Ginned up traffic forecasts for Northeast Gateway
Dallas Transport Agency Cooks Up Fishy Traffic Projections for a New Road
by Angie Schmitt
DC Streets Blog
Thursday, October 16, 2014
We’ve reported on the way state agencies justify spending on expensive road expansions by overestimating the traffic that will materialize in the future. In an encouraging sign, one local press outfit is calling out the fishy traffic projections before a project gets built.
The regional transportation agency for Dallas justifies this highway project with traffic projections that far exceed even the estimates from the notorious sprawl enablers at Texas DOT.
Brandon Formby of the Dallas Morning News‘ Transportation Blog (yes, it’s a long-time member of the Streetsblog Network) has been taking a critical look at traffic projections from the North Central Texas Council of Governments, the Big D’s regional planning agency. Residents who oppose the 28-mile Northeast Gateway-Blackland Prairie toll road – planned for a rural area between Garland and Greenville — question the assumptions behind the project.

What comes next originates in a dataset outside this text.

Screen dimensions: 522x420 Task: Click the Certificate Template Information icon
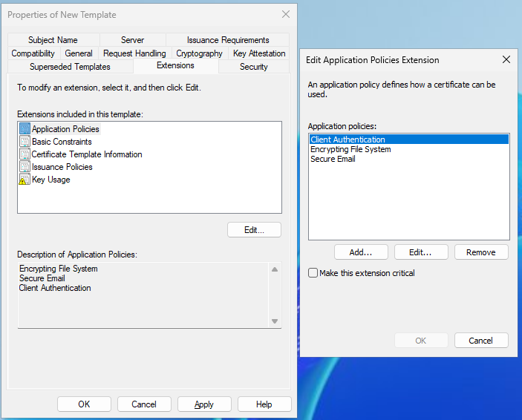click(x=25, y=154)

The numbers certainly do look suspicious.
Here are some excerpts from Formby’s reporting (emphasis added):
• “Some of the council of governments predictions are hundreds of percentage points higher than the Texas Department of Transportation’s forecasts.”
• “NCTCOG predicts that 72,300 drivers will use State Highway 66 at County Road 6 in Lavon in 2035. That’s six times as many as the 12,000 drivers the agency says used it last year. It’s also more than triple the 22,880 drivers TxDOT estimates for the same spot in 2030, the closest year to the NCTCOG estimates for which the state has forecasts.”

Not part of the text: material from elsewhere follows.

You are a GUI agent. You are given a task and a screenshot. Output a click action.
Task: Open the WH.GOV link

• “While the regional agency’s traffic estimates for spots in the corridor predict anywhere from a 70 percent to 503 percent increase in drivers, the state predicts population increases in the four counties to be between 23.3 percent and 65.1 percent.”
Formby reports that NCTCOG has been reluctant to divulge how its traffic projections were developed. No wonder, because they seem to be practicing highway voodoo.